Revue Spécialiséé Trimestrielle

LA ‘ITA : PATRIMOINE DE LA MÉMOIRE COLLECTIVE ET CAPITAL SYMBOLIQUE L’exemple de la ‘Ita mellalienne

Issue 51
LA ‘ITA : PATRIMOINE DE LA MÉMOIRE COLLECTIVE  ET CAPITAL SYMBOLIQUE L’exemple de la ‘Ita mellalienne

Meriem Belmahdhi (Maroc)

Faculté des Lettres et des Sciences Humaines

Université Mohamed V. Diplôme des Hautes Études.

Le chant de la ‘Ita est considéré comme l’un des moyens par lesquels les populations formulent leurs besoins et leurs aspirations. Ils y expriment leurs joies et s’en servent pour l’éloge aussi bien que pour la satire. La ‘Ita représente un genre de chant populaire marocain relevant d’une des plus anciennes formes d’expression que l’homme ait inventées et investies de ses expériences, visions et conceptions.

Notons d’abord que ce chant est totalement différent des autres manifestations de la culture populaire ; ensuite qu’il doit son existence à la transgression des rapports entre texte poétique et mélodie émanant d’un seul et même contexte populaire.

Outre que ce type de chant – la ‘Itaconstitue un héritage qui a ses spécificités, en tant qu’il recèle une force d’impact contenant une riche mémoire et un élan vers le futur, il représente une entité morale qui a la force de l’acte, en ce qu’il concrétise le vécu matériel du groupe, met en valeur ses fondements, donne un ancrage à son existence, tout en influant sur la définition de ses orientations. 

On comprend dès lors que le chant de la ‘Ita soit perçu comme une forme d’échappatoire offerte à l’individu par la sphère sociale pour faciliter son intégration, comme le montrent clairement les poésies qui constituent le substrat verbal des chants. En d’autres termes, chanteur et créateur expriment avec la plus entière spontanéité tout ce qui était profondément refoulé en eux à travers la performance orale qui donne vie à cet art.

Il en ressort :

Premièrement : que la Ita mellalienne est l’une des manières les plus importantes de pratiquer ce type de chant, dans la mesure où de nombreux facteurs y interfèrent, certains d’ordre historique et culturel, d’autres d’ordre ethnique, social ou linguistique, qui ont, tous, contribué à définir l’identité de ce chant.

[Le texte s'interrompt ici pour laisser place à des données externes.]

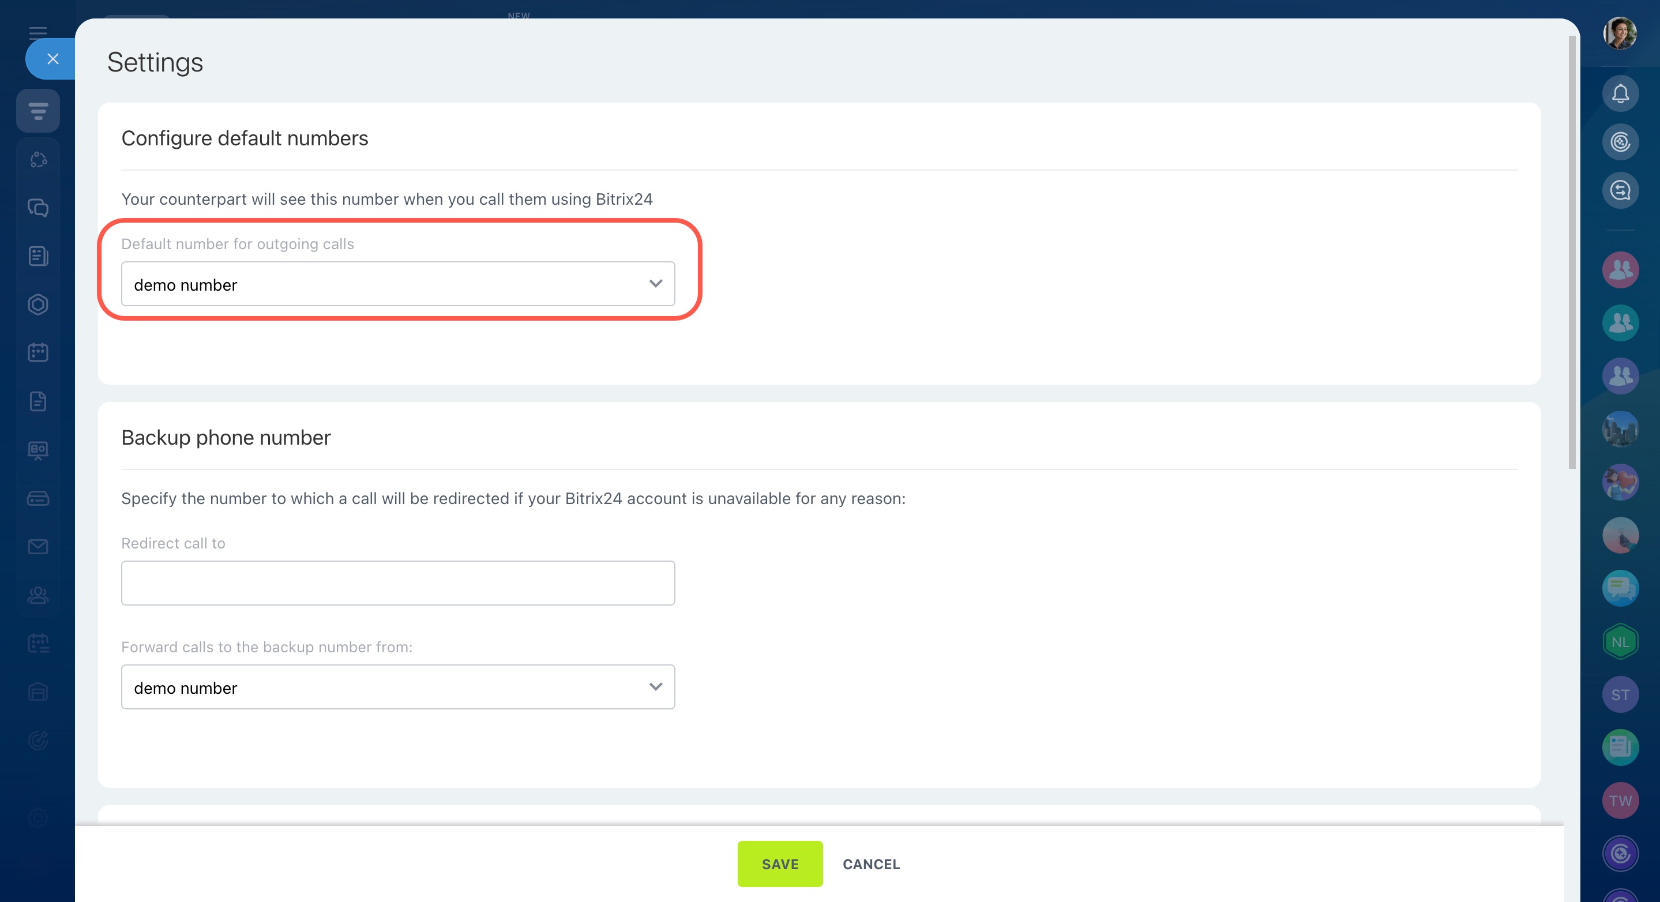This screenshot has width=1660, height=902.
Task: Open the ST contact avatar
Action: (x=1620, y=695)
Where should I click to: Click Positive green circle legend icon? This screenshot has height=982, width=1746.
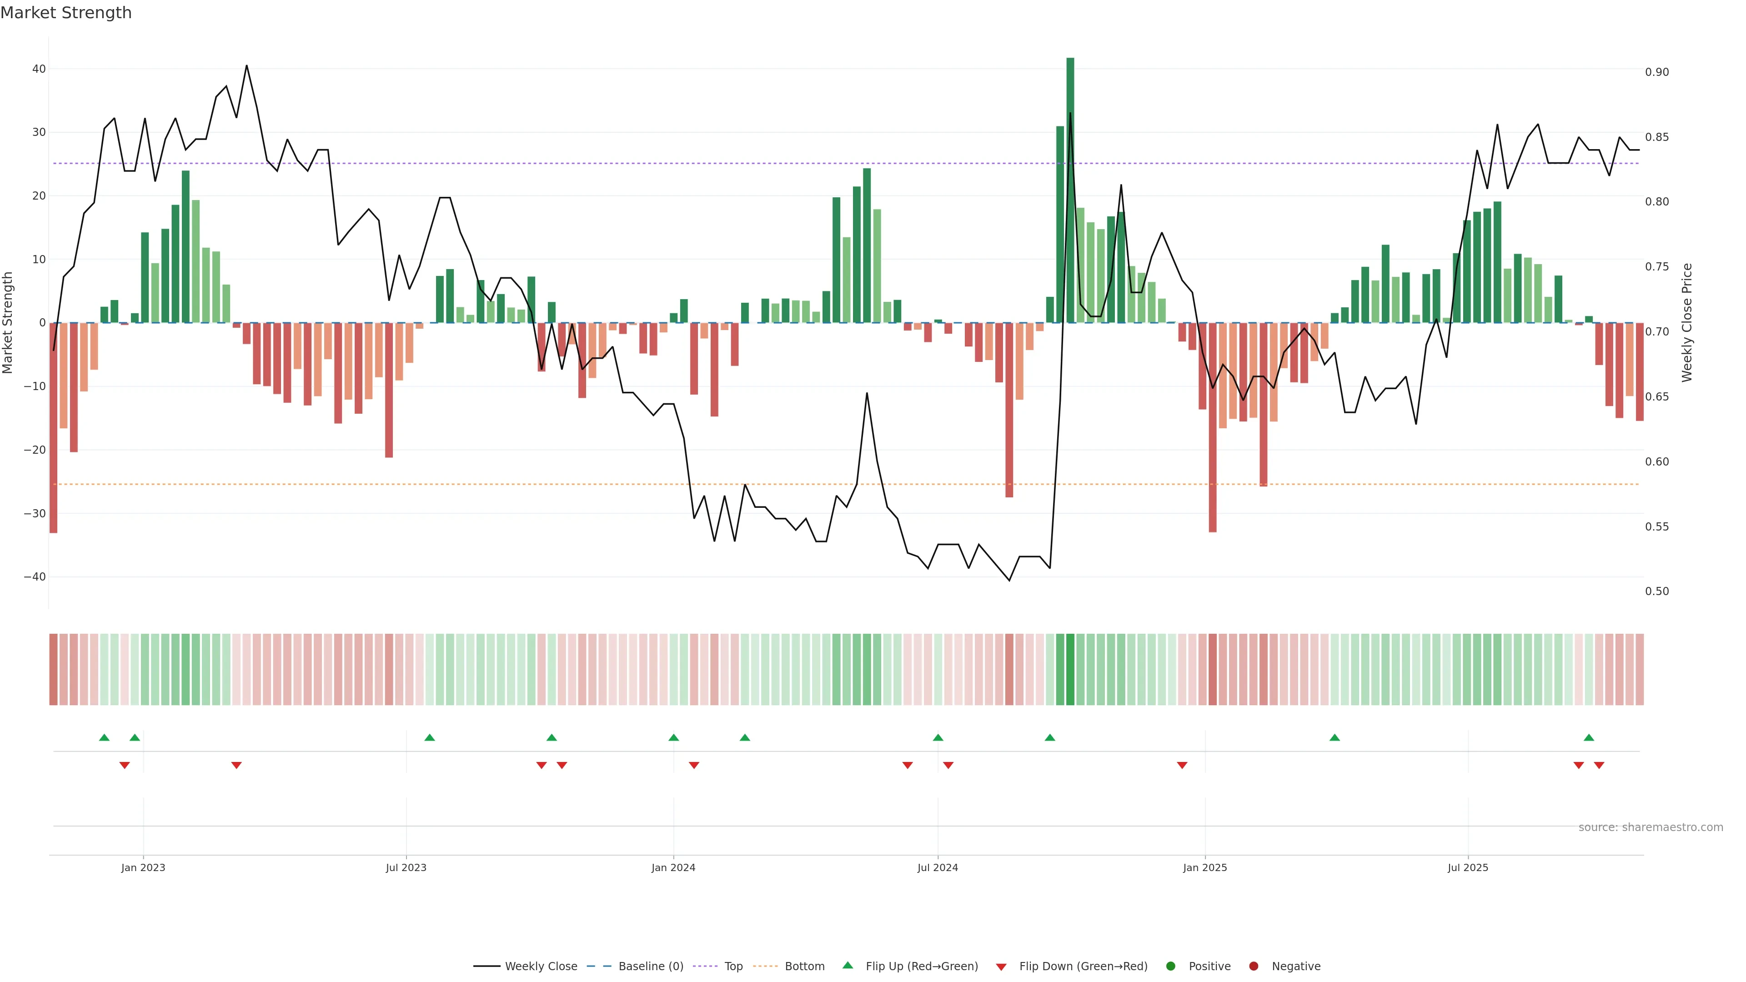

Deuxièmement : nous avons ici affaire à une ‘Ita d’une haute qualité esthétique, tant au niveau du texte poétique que de la performance musicale.

Troisièmement : aux plans rythmique et mélodique, la Ita mellalienne diffère complètement des autres formes de ‘Ita, car cette forme de chant se refuse à toute monotonie ou répétitivité des phrases musicales, optant résolument pour une grande variété mélodique, fondée sur une diversification des maqam (strophes) utilisés qui donne toute sa beauté à cet art. Au plan de la mélodie, cette variété est la principale caractéristique de la Ita mellalienne. Nous passons en effet constamment d’une vitesse rythmique modérée à une plus grande vitesse, en un phrasé qui confère à ce type de chant toute sa grâce et sa légèreté, eu égard à l’espace où il est né et où il s’est développé.

Quatrièmement : pour ce qui est des styles sur lesquels se fonde le texte poétique, on notera la présence constante et hégémonique de l’interpellation. Vient ensuite l’approche descriptive dont l’auteur(e) analyse, à titre d’exemple, quelques vers en se fondant essentiellement sur la méthode historique et la lecture du discours descriptif. La déploration (rîthae) joue également un rôle important. L’auteur en donne un exemple à travers l’examen des évocations nostalgiques et douloureuses du lieu perdu. L’écriture de l’interrogation occupe, en outre, une place centrale dans le poème auquel elle donne une puissante coloration. Le discours narratif, enfin, a un rôle éminent et confère à l’énoncé cette force et cette efficacité qui imprègnent l’ensemble de ses vers. 

Nous pouvons, au terme de cette réflexion, affirmer que les textes de la Ita mellalienne ont une claire capacité à produire du sens, dans la mesure où ils puisent leurs thèmes dans la réalité sociale et politique des populations de la région de Béni Mellal. Ces segments ne sont, à cet égard, nullement des syntagmes secondaires ajoutés au poème pour des besoins d’équilibre rythmique – le rythme étant la composante essentielle du chant –, mais, bien au contraire, des paroles structurant les phrases mélodiques. Une lecture attentive de la Ita mellalienne ou une écoute patiente des enregistrements ou des performances vivantes données par les hommes et femmes devenus les Cheikhs (maîtres) de cette ‘Ita ne peuvent que nous révéler un contenu d’une insigne richesse, puisant dans une poésie orale propre à la culture populaire marocaine.